▶ [Complete the following]
A. Translate into Spanish the following sentence from the report on the killing of Shireen Abu Akleh: "Yousef Munayyer, a Palestinian-American analyst and senior fellow at the Arab Center Washington DC, also said that Washington wanted to sweep the incident under the rug “as swiftly and as neatly as possible.”"
B. In the report on the killing of Shireen Abu Akleh, repeat the passage from "Palestinian rights advocates" to "before Biden’s visit." word for word.
C. Extend the report on the killing of Shireen Abu Akleh by writing what follows its final sentence.

▶ [Document passage]
↓

Palestinian rights advocates have censured the White House’s response to the Israeli killing of Palestinian Journalist Shireen Abu Akleh as an act of “sweeping the incident under the rug” to calm the tensions ahead of President Joe Biden’s visit to Israel later this month.
Maya Berry, executive director of the Arab American Institute (AAI), a Washington-based think-tank, told Al Jazeera that Washington appears to have wanted to “tie up loose ends” before Biden’s visit.
“But the killing of Shireen Abu Akleh is not a loose end; the killing of Omar [Assad] is not a loose end. These are issues that are systematic of the way that Israel treats Palestinians, whether they are Americans or not,” Berry said.
Yousef Munayyer, a Palestinian-American analyst and senior fellow at the Arab Center Washington DC, also said that Washington wanted to sweep the incident under the rug “as swiftly and as neatly as possible.”
The US State Department announced in a long-overdue statement on Monday that it “could not reach a definitive conclusion” regarding the origin of the bullet that killed Abu Akleh after “an extremely detailed forensic analysis.”
“In addition to the forensic and ballistic analysis, the [US Security Coordinator] was granted full access to both Israel Defense Forces (IDF) and Palestinian Authority (PA) investigations over the last several weeks. By summarizing both investigations, the USSC concluded that gunfire from IDF positions was likely responsible for the death of Shireen Abu Akleh,” read the statement issued by spokesman Ned Price.

↑

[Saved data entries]
↓

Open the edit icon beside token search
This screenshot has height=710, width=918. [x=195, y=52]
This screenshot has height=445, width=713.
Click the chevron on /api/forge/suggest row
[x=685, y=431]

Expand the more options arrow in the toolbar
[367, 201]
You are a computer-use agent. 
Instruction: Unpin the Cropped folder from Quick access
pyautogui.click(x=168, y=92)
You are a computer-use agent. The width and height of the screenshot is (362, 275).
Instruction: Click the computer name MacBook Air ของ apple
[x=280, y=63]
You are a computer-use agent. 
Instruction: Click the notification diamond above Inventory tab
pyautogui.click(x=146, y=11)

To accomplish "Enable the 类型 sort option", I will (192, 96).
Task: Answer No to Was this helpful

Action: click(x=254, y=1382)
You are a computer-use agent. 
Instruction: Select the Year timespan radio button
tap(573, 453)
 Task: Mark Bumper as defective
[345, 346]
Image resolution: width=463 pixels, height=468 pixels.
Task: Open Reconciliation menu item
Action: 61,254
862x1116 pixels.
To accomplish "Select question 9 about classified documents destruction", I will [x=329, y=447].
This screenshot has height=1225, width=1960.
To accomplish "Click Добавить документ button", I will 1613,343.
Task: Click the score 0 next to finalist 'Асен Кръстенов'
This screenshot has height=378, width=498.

↑

▶ [Results for each task]
A. Yousef Munayyer, analista palestino-estadounidense e investigador principal del Arab Center Washington DC, también afirmó que Washington quería esconder el incidente bajo la alfombra "de la manera más rápida y ordenada posible".

B.
Palestinian rights advocates have censured the White House’s response to the Israeli killing of Palestinian Journalist Shireen Abu Akleh as an act of “sweeping the incident under the rug” to calm the tensions ahead of President Joe Biden’s visit to Israel later this month.
Maya Berry, executive director of the Arab American Institute (AAI), a Washington-based think-tank, told Al Jazeera that Washington appears to have wanted to “tie up loose ends” before Biden’s visit.

C.
Still, Price said that the USSC found “no reason” to believe that the killing was intentional, adding that it was the result of “tragic circumstances” during an Israeli military operation against factions of the Palestinian Islamic Jihad movement.
Last week, the Biden administration offered to examine the bullet that killed Abu Akleh after the Palestinian Authority (PA) had refused to hand it over to Israel. Palestinian officials later said they gave the bullet to US experts after receiving guarantees that Israel would not be involved in the investigation.
“Ballistic experts determined the bullet was badly damaged, which prevented a clear conclusion,” the US State Department spokesman said in his statement.
Act of self-defense?
“The State Department’s statement was an effort to split the difference between both sides,” Munayyer told Al Jazeera. “And instead of coming down on the side of truth, they came down on the side of equivocation. They really had an opportunity to take a stand and do the right thing, but they clearly failed to do so.”
“Mentioning the militants was a way to reinforce the preferred Israeli narrative that they were acting in self-defense,” he said. “But shooting a journalist in the head is in no way an act of self-defense, no matter what other circumstances are involved.”
Multiple investigations by independent organizations and media outlets have already concluded that Abu Akleh was deliberately shot by Israeli forces.
Video footage of the incident shows that there were no armed Palestinians in the area where Abu Akleh was killed and that she and her colleagues from other outlets were in identifiable press gear.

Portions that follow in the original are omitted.